La turistificazione alimentare: di cosa si tratta e l’abuso di un certo lessico
Come abbiamo detto il cibo accompagna le fasi di un viaggio, che sia la ragione principale di questo o motivo accessorio. Secondo l’OCSE la spesa di un turista per mangiare è pari al 30% sul totale del viaggio, un dato significativo che fa riflettere. Tanto più se a muovere le masse è l’intenzione di conoscere abitudini, usi e costumi a tavola di un paese. La turistificazione, ovvero il processo che porta alla modifica di quartieri e città a discapito dei residenti e ad esclusivo appannaggio di un consumatore mordi e fuggi, colpisce anche e soprattutto il cibo. Un bersaglio dunque facile e che fa gola a tutti, tanto da poter parlare di turistificazione alimentare o gastronomica: ogni paese mette in scena anche in cucina l’idea che il mondo si è fatto di lui, azzerando differenze, calcando la mano su alcuni stereotipi culinari, abbassando in generale qualità e gusto. Ed ecco il teatrino del gastronazionalismo, il tratto sedicente di chi vende storie sul cibo al fine di costruire “identità” (altro termine abusato) inventate o gonfiate.
La Spagna diventa così una grossa tapas, la Francia un caffè snob dove mangiare viennosierie, l’Asia un macrocosmo di spezie e sapori piccanti e l’Italia una bella trattoria piena di stereotipi. A conferma basta guardare il logo della cucina italiana candidata all’Unesco. Nella spasmodica ricerca di mostrare il reale, si cade nella contraddizione di falsificarlo, senza considerare l’utopia di cristallizzare un magma così mutevole come il patrimonio gastronomico. Il tranello si cela proprio nell’utilizzo del termine autenticità, vocabolo che ha senso d’esistere forse solo in un contesto turistico. I locals, infatti, considerano questo criterio quando fanno la spesa o scelgono un ristorante? In molti casi no, ma se la risposta dovessere essere sì è perché stiamo tutti diventando anche un po’ turisti a casa nostra.

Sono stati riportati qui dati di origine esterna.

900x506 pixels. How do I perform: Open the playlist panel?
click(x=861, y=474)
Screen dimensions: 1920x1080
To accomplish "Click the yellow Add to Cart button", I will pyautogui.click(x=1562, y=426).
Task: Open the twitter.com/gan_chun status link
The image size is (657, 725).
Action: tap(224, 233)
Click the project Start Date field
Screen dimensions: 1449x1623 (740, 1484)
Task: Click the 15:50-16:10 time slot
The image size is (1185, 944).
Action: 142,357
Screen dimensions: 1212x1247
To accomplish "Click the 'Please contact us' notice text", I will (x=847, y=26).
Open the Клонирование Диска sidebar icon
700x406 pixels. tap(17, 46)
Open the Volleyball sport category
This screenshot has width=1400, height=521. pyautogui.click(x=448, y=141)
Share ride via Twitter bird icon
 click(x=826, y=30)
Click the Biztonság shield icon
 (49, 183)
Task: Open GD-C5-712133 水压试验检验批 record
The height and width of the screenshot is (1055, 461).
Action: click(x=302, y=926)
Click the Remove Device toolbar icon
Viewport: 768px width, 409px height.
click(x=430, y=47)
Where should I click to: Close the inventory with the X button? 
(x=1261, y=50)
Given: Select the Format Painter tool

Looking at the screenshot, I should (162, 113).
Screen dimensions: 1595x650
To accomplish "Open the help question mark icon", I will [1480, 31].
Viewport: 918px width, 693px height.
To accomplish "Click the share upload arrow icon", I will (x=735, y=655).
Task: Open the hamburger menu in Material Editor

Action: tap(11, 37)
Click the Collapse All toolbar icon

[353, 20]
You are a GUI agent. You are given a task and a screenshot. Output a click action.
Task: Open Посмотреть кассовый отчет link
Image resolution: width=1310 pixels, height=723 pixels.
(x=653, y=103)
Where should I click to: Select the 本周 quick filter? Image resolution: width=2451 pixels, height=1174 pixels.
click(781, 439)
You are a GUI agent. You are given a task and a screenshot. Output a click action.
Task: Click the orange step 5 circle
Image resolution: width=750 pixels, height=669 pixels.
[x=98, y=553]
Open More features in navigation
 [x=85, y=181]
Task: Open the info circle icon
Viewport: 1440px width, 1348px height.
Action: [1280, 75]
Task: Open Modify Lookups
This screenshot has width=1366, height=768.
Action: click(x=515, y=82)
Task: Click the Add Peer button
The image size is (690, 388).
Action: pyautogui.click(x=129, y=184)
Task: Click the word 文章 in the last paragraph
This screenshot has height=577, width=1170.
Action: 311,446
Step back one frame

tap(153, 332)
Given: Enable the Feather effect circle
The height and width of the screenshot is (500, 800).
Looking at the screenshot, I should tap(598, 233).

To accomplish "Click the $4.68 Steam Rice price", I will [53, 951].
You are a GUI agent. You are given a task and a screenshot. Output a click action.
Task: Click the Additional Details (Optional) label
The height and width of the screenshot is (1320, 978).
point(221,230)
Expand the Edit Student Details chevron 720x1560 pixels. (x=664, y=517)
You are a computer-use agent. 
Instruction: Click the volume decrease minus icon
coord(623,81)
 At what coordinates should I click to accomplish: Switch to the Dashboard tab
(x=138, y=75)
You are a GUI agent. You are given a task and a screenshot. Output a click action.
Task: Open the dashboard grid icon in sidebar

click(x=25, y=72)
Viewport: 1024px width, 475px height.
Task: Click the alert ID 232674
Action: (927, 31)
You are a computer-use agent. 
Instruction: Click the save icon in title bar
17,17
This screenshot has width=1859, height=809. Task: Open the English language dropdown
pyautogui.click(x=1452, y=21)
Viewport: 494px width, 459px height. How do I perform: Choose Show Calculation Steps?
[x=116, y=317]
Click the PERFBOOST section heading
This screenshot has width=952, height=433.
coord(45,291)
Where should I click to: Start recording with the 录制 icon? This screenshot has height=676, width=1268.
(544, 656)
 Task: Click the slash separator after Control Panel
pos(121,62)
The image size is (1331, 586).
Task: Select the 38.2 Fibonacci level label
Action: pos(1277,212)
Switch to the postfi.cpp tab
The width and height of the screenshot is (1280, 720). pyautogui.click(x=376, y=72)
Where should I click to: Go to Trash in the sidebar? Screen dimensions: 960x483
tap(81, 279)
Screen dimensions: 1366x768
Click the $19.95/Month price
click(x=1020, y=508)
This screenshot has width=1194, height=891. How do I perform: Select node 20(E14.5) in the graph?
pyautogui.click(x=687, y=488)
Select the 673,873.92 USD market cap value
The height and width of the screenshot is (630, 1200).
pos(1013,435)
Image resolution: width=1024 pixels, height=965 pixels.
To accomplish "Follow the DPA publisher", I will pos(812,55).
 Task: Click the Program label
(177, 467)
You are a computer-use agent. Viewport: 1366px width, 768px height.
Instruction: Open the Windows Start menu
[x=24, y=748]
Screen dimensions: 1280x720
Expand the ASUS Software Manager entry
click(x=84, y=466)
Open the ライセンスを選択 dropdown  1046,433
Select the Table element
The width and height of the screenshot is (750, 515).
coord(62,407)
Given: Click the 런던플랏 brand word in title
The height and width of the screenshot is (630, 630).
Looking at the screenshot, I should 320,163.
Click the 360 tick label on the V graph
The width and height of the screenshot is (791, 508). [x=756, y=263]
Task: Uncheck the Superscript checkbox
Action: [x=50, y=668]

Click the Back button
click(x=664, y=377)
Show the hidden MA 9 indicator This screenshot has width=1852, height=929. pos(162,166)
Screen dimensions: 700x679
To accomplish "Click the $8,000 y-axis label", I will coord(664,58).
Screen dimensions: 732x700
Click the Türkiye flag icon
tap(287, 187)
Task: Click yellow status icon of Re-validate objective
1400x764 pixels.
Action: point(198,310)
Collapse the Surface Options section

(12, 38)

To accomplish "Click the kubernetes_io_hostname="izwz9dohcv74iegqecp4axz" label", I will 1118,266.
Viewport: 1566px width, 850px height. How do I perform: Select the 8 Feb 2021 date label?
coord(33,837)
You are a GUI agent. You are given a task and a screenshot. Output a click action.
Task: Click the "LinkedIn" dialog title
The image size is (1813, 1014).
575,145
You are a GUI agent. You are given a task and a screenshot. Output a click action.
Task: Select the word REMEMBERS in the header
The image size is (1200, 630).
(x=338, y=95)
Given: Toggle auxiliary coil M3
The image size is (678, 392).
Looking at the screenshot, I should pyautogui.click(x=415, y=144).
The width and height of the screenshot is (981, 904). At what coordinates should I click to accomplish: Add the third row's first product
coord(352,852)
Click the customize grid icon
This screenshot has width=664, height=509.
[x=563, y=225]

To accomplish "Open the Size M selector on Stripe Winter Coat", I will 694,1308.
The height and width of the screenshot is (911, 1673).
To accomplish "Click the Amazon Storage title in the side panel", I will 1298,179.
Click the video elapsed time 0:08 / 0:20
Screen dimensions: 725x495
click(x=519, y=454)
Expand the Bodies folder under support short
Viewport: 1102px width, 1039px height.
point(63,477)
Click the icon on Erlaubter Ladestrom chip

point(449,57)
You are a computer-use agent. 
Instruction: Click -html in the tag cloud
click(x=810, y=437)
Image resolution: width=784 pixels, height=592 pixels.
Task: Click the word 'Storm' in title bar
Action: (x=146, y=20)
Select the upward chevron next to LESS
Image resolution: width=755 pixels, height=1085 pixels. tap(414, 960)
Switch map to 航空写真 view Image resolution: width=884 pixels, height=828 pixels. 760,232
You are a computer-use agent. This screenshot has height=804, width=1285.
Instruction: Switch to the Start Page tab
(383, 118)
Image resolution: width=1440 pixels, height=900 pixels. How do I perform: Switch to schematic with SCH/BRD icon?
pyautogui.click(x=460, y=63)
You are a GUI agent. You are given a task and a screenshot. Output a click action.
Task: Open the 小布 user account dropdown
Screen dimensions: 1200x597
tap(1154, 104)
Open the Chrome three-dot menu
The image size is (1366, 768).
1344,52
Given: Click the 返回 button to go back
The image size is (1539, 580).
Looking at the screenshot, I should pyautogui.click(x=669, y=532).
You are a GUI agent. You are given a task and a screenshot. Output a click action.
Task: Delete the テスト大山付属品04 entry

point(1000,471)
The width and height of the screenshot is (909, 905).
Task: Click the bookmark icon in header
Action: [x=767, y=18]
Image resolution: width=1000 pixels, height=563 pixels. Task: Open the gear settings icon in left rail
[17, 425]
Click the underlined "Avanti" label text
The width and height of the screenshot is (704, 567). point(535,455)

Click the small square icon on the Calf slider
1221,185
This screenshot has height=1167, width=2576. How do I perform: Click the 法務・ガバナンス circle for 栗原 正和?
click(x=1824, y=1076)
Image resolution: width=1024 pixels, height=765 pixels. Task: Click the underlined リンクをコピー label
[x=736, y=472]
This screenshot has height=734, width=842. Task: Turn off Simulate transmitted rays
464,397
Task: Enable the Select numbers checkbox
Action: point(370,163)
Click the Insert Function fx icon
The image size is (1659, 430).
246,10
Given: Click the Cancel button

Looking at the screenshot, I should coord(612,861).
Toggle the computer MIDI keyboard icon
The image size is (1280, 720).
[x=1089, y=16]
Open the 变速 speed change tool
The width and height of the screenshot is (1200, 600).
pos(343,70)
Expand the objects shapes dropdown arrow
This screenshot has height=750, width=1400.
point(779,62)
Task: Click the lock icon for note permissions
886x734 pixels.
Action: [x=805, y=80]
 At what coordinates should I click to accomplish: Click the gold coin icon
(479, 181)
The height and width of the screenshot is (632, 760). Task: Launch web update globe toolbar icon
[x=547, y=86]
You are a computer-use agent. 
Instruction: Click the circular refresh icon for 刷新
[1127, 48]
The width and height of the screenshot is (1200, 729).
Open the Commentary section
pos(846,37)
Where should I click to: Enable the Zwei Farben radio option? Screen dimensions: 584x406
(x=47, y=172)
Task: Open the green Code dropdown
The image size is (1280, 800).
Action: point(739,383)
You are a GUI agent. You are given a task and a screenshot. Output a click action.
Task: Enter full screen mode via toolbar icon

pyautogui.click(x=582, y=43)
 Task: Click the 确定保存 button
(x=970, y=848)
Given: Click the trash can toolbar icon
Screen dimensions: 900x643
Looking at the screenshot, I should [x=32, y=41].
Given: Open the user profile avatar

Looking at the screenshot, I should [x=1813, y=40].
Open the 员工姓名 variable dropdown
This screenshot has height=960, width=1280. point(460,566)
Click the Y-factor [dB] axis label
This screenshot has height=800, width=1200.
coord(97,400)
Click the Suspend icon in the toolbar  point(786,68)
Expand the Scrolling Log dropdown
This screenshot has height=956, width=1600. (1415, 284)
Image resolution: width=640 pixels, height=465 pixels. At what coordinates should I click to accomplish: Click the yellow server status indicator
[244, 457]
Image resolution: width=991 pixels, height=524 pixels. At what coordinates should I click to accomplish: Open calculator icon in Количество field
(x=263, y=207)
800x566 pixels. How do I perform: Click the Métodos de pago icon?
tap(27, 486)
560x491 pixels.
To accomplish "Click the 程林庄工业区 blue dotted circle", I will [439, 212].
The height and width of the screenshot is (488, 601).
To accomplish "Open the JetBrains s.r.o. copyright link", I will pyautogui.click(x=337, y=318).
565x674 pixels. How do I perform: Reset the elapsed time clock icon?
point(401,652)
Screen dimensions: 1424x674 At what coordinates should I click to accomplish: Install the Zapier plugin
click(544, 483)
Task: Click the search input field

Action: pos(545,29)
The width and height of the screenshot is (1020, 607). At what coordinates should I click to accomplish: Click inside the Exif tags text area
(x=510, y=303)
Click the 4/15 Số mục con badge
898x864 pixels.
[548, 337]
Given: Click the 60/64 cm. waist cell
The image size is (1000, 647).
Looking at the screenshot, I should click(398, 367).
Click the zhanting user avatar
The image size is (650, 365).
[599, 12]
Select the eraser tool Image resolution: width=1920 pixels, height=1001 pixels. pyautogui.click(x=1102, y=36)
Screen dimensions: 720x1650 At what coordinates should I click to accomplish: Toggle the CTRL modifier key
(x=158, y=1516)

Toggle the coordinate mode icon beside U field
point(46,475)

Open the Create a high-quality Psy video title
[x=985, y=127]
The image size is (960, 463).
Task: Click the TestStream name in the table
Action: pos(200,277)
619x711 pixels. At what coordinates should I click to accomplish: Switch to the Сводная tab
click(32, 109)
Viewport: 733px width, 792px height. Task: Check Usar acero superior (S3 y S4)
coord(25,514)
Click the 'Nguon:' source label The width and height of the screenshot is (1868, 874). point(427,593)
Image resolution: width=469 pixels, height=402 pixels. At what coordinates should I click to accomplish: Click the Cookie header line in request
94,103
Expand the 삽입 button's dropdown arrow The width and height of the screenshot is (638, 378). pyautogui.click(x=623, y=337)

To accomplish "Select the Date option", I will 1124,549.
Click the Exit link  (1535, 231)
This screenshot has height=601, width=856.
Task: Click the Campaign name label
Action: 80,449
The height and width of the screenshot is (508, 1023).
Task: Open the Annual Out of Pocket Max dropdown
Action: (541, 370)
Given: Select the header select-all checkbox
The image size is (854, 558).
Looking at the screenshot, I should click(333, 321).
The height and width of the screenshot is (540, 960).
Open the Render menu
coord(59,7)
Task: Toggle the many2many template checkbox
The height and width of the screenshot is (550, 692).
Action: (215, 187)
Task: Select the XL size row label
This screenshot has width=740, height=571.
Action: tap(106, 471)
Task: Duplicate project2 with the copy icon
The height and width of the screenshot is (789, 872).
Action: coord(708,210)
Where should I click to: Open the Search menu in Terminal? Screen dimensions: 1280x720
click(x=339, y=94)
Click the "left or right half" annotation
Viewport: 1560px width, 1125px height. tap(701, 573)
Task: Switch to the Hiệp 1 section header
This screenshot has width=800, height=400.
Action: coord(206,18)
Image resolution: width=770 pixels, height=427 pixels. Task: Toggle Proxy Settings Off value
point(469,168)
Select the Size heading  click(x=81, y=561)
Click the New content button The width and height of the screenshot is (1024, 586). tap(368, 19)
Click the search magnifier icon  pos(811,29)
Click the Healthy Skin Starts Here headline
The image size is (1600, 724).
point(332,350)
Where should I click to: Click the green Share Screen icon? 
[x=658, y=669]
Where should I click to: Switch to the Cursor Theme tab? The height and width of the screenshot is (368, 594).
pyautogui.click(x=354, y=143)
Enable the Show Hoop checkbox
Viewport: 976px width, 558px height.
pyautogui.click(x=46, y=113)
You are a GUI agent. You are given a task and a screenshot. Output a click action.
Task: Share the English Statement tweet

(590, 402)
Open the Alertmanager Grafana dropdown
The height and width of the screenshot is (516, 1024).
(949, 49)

La turistificazione alimentare e i suoi effetti più lampanti
Non a caso è proprio UNESCO a calcare la mano su un certo storytelling: il termine tradizione e tradizionale compare affianco alla maggior parte dei suoi patrimoni immateriali, creando una scia a catena. Anche e soprattutto in ambito gastronomico, dove non sembra esserci pasta se non “fatta in casa”, ricette “antiche”, sapori di “campagna e genuini”, anziane signore depositarie di “saperi e tradizioni”. Tutto bello, se fosse vero. Il tratto più lampante della turistificazione che opera anche attraverso il lessico per farsi propaganda, è invece l’omologazione dei sapori, delle tradizioni, a uso e consumo del turista.
E così la carbonara diventa simbolo esclusivo di romanità a discapito di tanti altri piatti, le ricette si spogliano degli ingredienti più difficili, come ad esempio le frattaglie, altre ancora si destagionalizzano per averle sempre a disposizione. Influenzando così la cucina in generale anche nel quotidiano. Come già sappiamo, sono sono tanti i motivi per guardare attentamente ai rischi del fenomeno dell’overtourism: certo, tanto turismo porta risorse economiche. Ma anche indubbio appiattimento del gusto, sovraprezzi per i residenti. E tante tante narrazioni posticce di cui possiamo fare a meno.